**INSTRUCTIONS:**
1 - In the forum thread about the red e-brake light on a 1999 Nissan Sentra, what part did the first mechanic say to order?
2 - Go on with the forum thread about the Sentra's e-brake warning light from the point where it stops.

##### SOURCE #####

# Red E-brake is lit in 1999 Nissan Sentra



## Who Am I (Dec 3, 2012)

I got a unique problem. I just bought a 1999 Nissan Sentra and whenever I tilt the ebrake slightly towards my side, it lits up red near the spedometer. I talked to my mechanic and he told me to order "Parking brake warning switch". But i can't find it anywhere. Another mechanic told me I need another sensor, BUT WHAT IS THAT SENSOR CALLED? do I even need to get a new one? because the red light is turned on even when i move the ebrake from one side to another (not necessarily up and down). maybe the sensor is misaligned?

can anybody help? thanks.

p.s. the last mechanic told me to buy a sensor and he could replace it for me for free. i just wanna buy it myself so he wont charge me 3-5x more.


----------



## smj999smj (Jan 1, 2006)

##### PROVIDED RECORDS #####

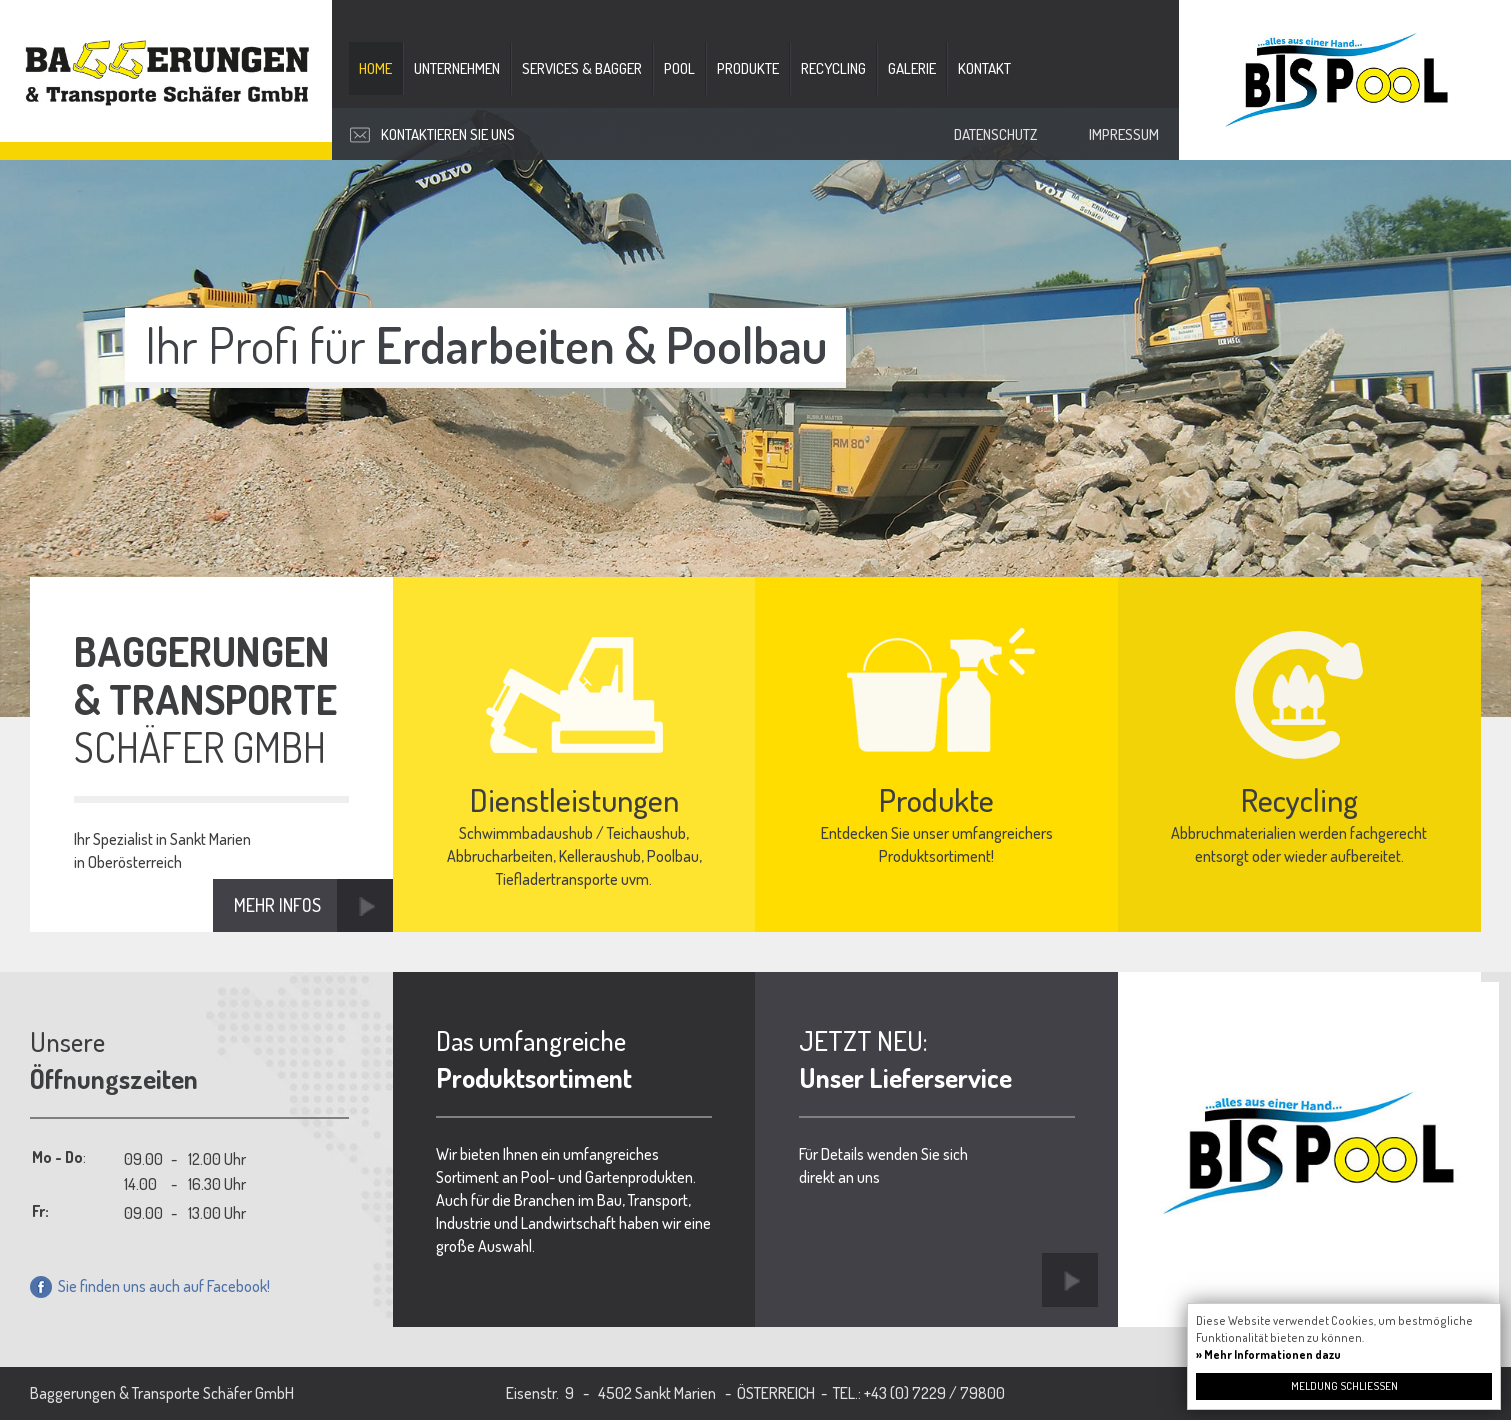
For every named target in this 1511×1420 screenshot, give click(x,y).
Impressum (1124, 134)
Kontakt (984, 68)
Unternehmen (457, 68)
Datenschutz (995, 134)
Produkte (748, 68)
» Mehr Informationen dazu (1268, 1354)
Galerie (912, 68)
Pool (679, 68)
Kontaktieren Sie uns (448, 134)
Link (1070, 1280)
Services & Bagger (582, 68)
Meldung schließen (1344, 1386)
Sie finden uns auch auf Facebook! (150, 1286)
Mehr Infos (277, 905)
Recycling (833, 68)
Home (375, 68)
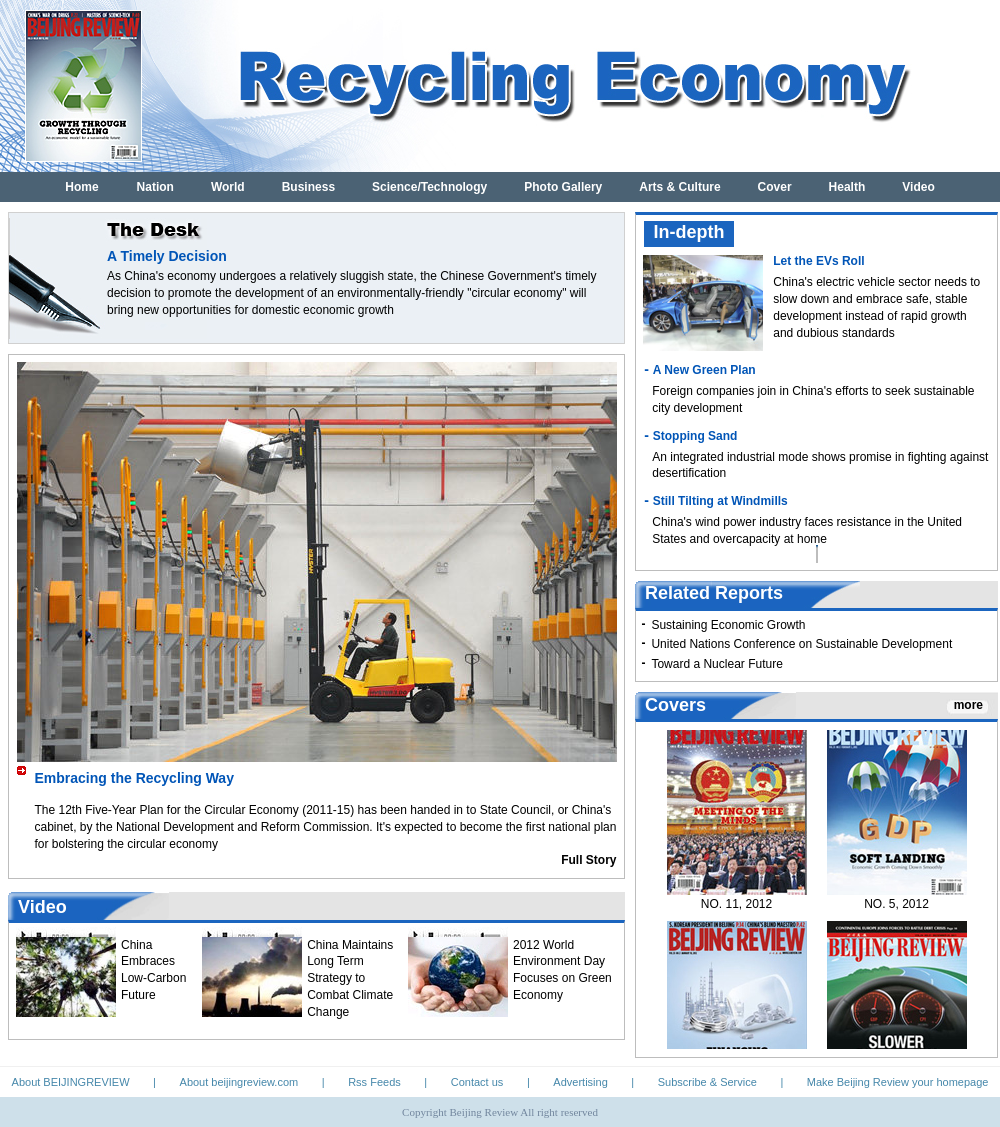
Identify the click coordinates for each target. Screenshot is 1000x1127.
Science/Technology (429, 187)
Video (918, 187)
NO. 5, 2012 (896, 910)
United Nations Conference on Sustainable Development (801, 644)
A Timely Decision (167, 256)
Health (847, 187)
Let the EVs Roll (818, 261)
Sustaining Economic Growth (728, 625)
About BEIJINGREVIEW (71, 1082)
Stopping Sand (695, 436)
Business (308, 187)
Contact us (477, 1082)
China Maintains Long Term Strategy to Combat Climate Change (350, 978)
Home (81, 187)
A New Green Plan (704, 370)
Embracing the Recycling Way (134, 778)
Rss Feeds (374, 1082)
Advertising (580, 1082)
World (228, 187)
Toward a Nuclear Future (716, 664)
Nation (155, 187)
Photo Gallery (563, 187)
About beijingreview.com (239, 1082)
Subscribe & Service (707, 1082)
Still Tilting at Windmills (720, 501)
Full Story (588, 860)
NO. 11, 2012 (736, 910)
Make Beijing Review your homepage (898, 1082)
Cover (775, 187)
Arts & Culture (679, 187)
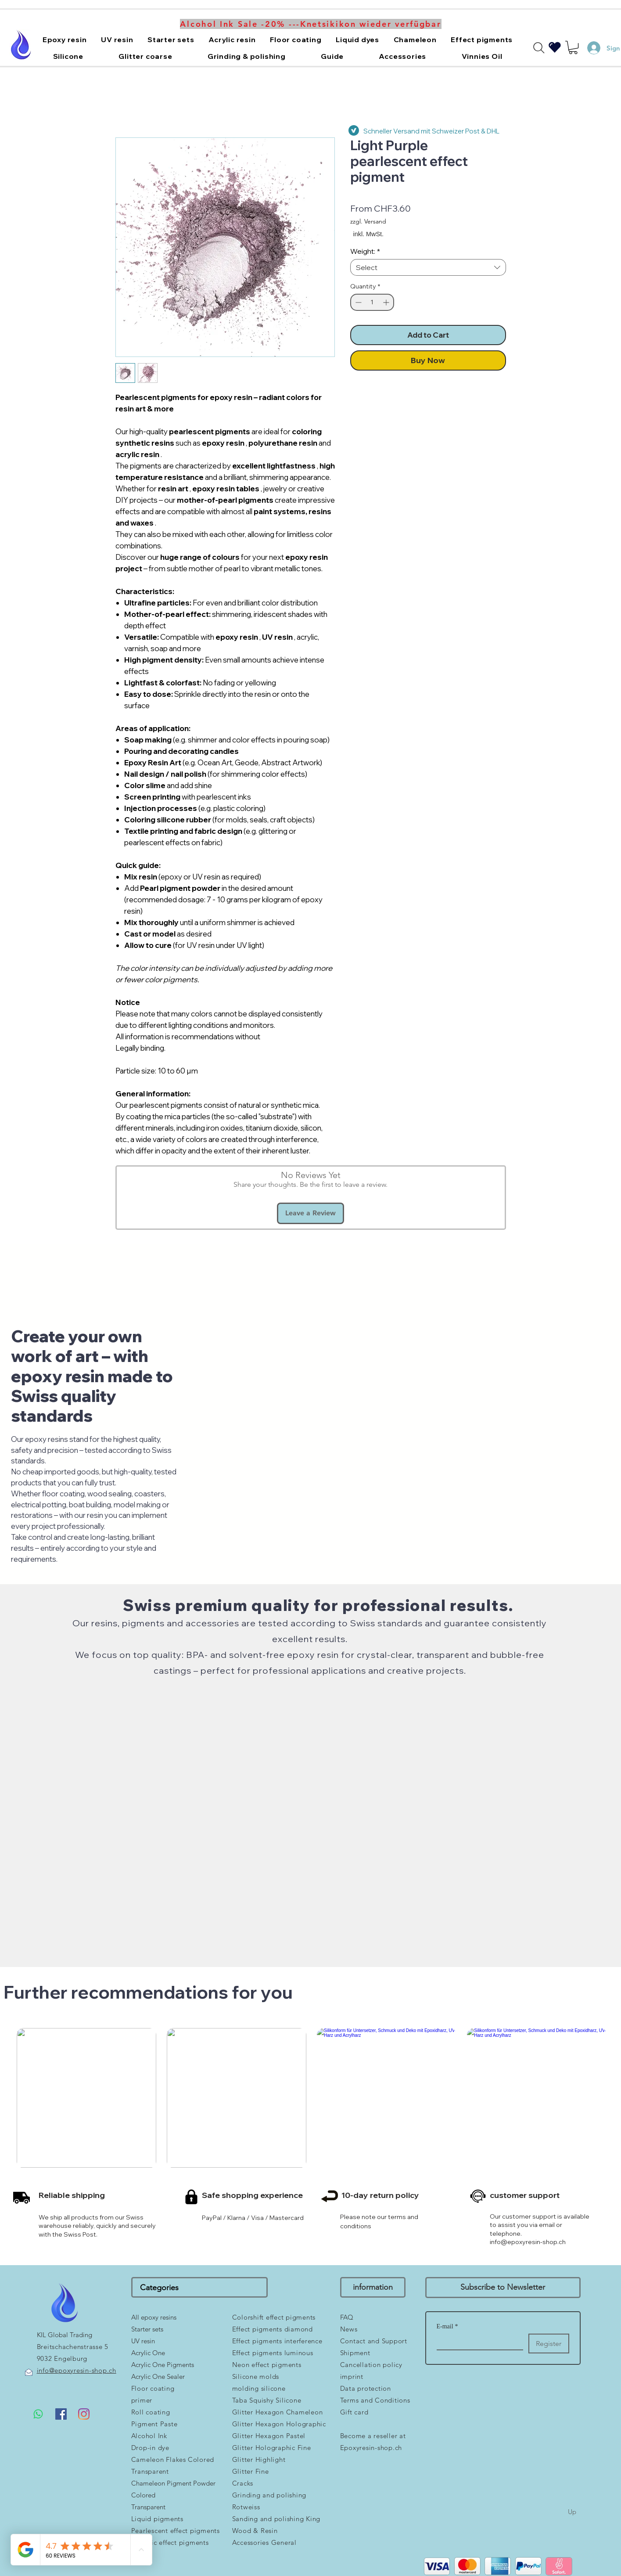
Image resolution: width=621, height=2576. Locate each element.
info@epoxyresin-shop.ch (528, 2242)
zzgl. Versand (368, 221)
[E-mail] (477, 2341)
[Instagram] (84, 2414)
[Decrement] (357, 302)
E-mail (447, 2326)
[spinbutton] (372, 302)
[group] (311, 2134)
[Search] (539, 48)
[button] (64, 39)
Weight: (365, 251)
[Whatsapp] (38, 2414)
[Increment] (386, 302)
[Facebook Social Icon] (61, 2414)
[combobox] (428, 267)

#####

**TASK-BY-TASK RESULTS:**
1 - A "Parking brake warning switch."

2 -
The parts called a parking brake lamp switch assy. and it's Nissan P/N: 36011-50Y10 that lists under $10. You would have to remove the center console over the parking brake mechanism to check the switch. I've seen a few that have had the bolt loosen up, but whether it's just that the bolt needs tightening or the switch needs to be replaced can't be found out until you look at it. For referance, refer to part code "36011" on the parts diagram linked below:

Part Detail


----------



## Who Am I (Dec 3, 2012)

thanks sm999smj

ironically, it stopped giving me trouble. now i dont see the break light come up anymore. i dont understand why. maybe it really was lose and now it isnt anymore. and next months it will losen up again. who knows. time will tell. ill keep the part in mind though. thanks!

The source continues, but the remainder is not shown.